What are the Advantages of Mediation?
People in disputes who consider mediation as a way to resolve their differences often want to know what the process can do for them. Although no dispute resolution procedure can guarantee specific outcomes, the following are some common benefits of mediation:
Mediation is a voluntary process
Parties elect to participate in mediation because of the potential for better settlement than those available through litigation or other procedures involving third-party decision makers. Creative brainstorming of new options is not something that people can be forced to do effectively. No one is coerced into using this alternative dispute procedure. If the parties do not reach an agreement in mediation, other grievance options are still available to the parties, including filing a formal grievance or pursuing appropriate legal options.
Mediation is private and confidential
Mediation provides for a safe environment for the participants to explore options and can modify their positions without fear of losing face in front of colleges and coworkers. In mediation, parties come together in a private and neutral location with an impartial third-party to talk about their conflict and negotiate a resolution to it that addresses the needs and interests of both parties. Whatever is discussed during the session is treated as confidential and will not be disclosed to anyone unless it is expressly requested and agreed by both parties or ethically violates the pre-set parameters of confidentiality.

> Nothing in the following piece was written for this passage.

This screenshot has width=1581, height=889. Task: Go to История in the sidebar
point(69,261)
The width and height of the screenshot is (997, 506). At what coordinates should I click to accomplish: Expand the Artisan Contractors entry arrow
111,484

Mediation is both timely and convenient
Mediation can be scheduled and held in a matter of days, not weeks or months. This can be critical to intervening in the escalation of conflict and prevent unnecessary delays in finding mutually agreeable resolutions.

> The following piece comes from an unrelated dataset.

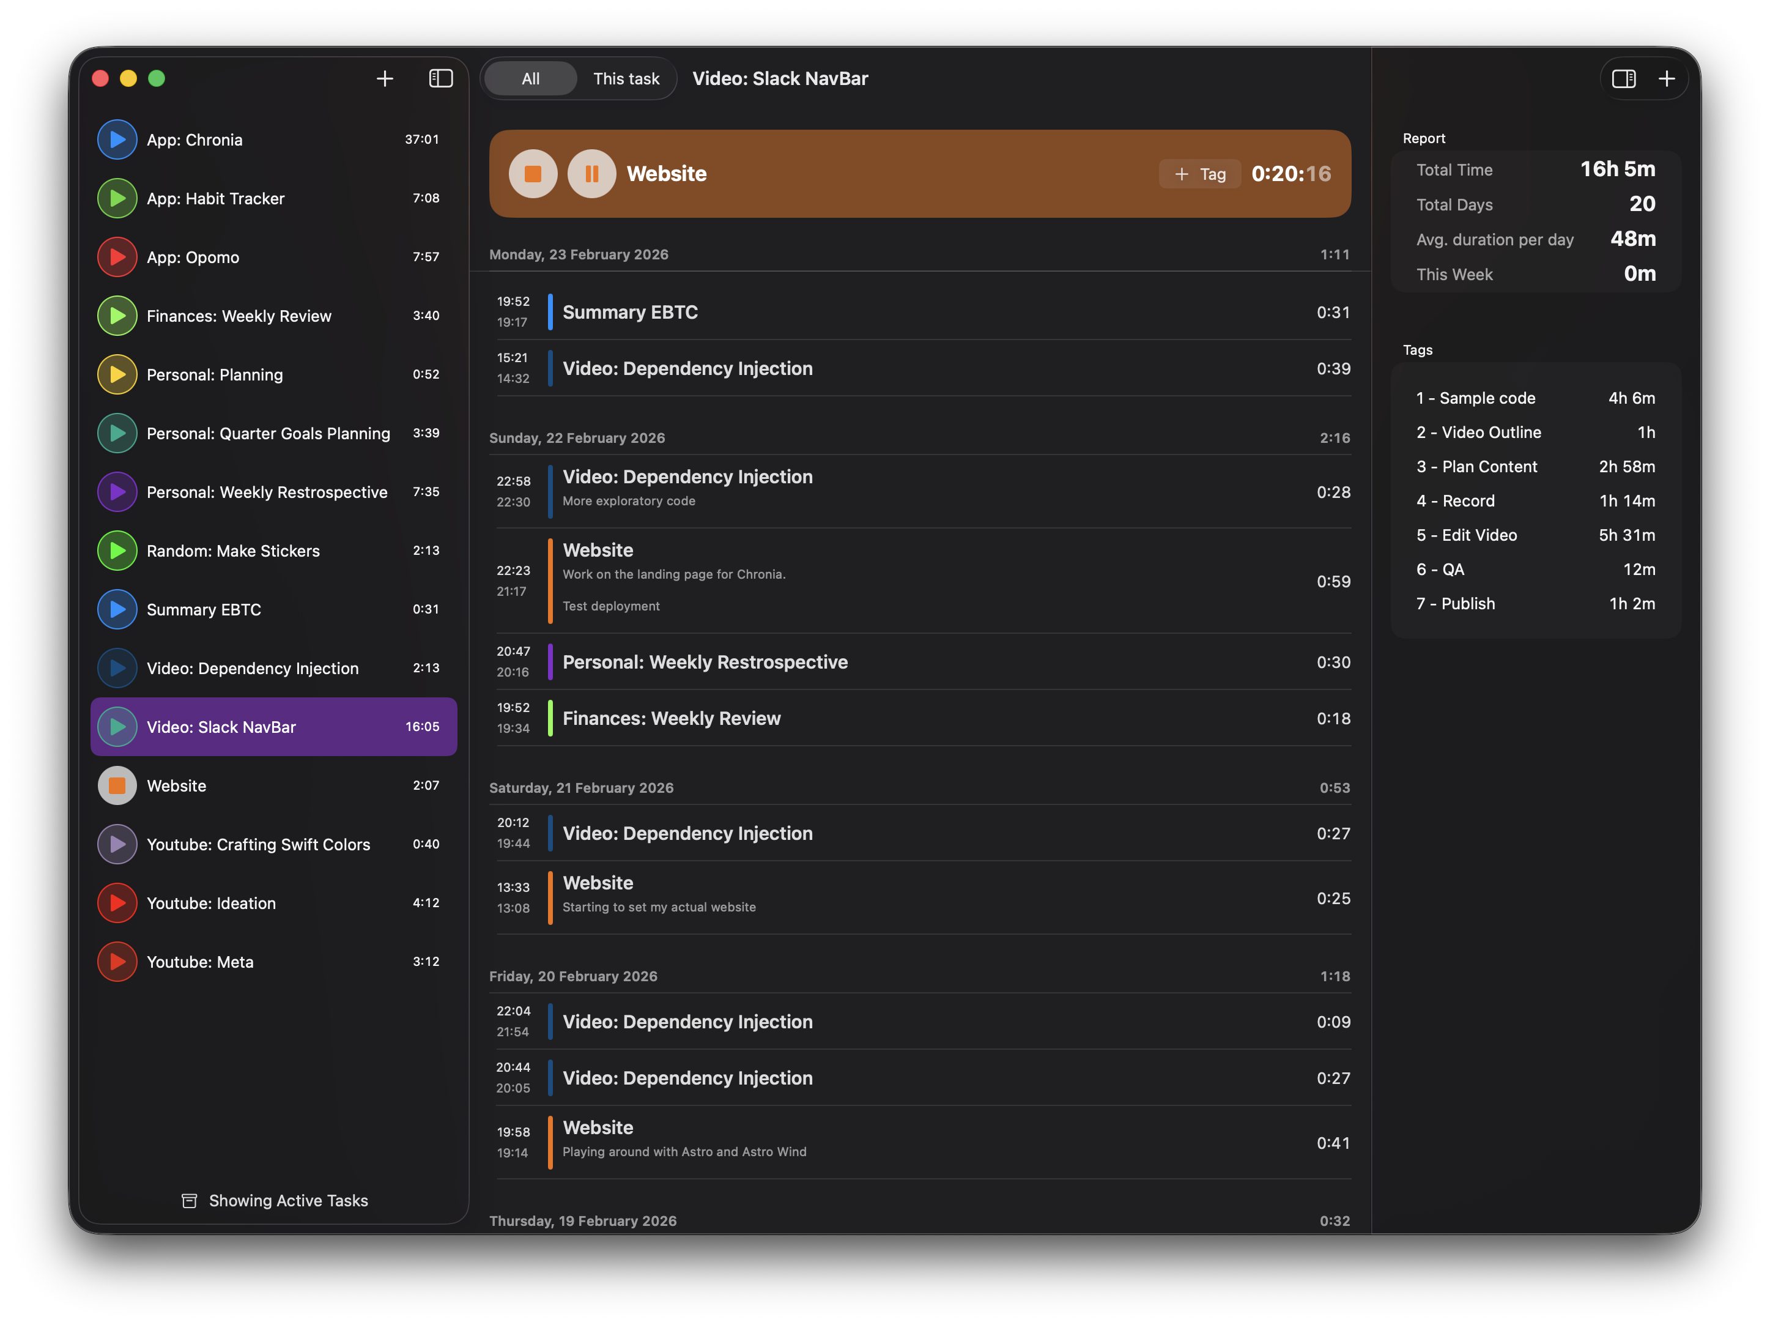Add a tag to the running timer
This screenshot has width=1770, height=1325.
coord(1199,173)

Mediation is procedural assistance of a neutral third party
The role of the mediator is specifically to help the parties find their own satisfactory, workable solutions by being an effective facilitator and providing structure, focus, and assistance with communication. The role of the mediator is to provide unbiased, impartial assistance from the position of someone with no other involvement or investment in the outcome of the dispute.
Mediation has a high rate of compliance
Parties who have reached their own “customized” agreement are generally more likely to follow through and abide and comply with its terms than those whose agreement has been imposed by a third-party decision-maker. Parties that negotiate their own settlements have more control over the outcome of their dispute and gains and losses are more predictable when they maintain the decision-making power than when decisions about the outcome of disputes are turned over to outside third parties. Mediation involves mutually satisfactory agreements in which all parties have at least some of their interests met to the degree that they are willing to support the overall agreement.
Mediation helps preserve ongoing relationships
Mediation agreements, which result in negotiated solutions that address each of the parties’ needs (win/win), are much better able to preserve present and future working relationships than win/lose procedures. If a future working relationship is important, a negotiated settlement may be the best resolution possible whereby all-gain solutions are created. Mediation is often a helpful healing process and encourages direct communication between parties. The mutual resolution will also help give the parties a place to start for future interactions.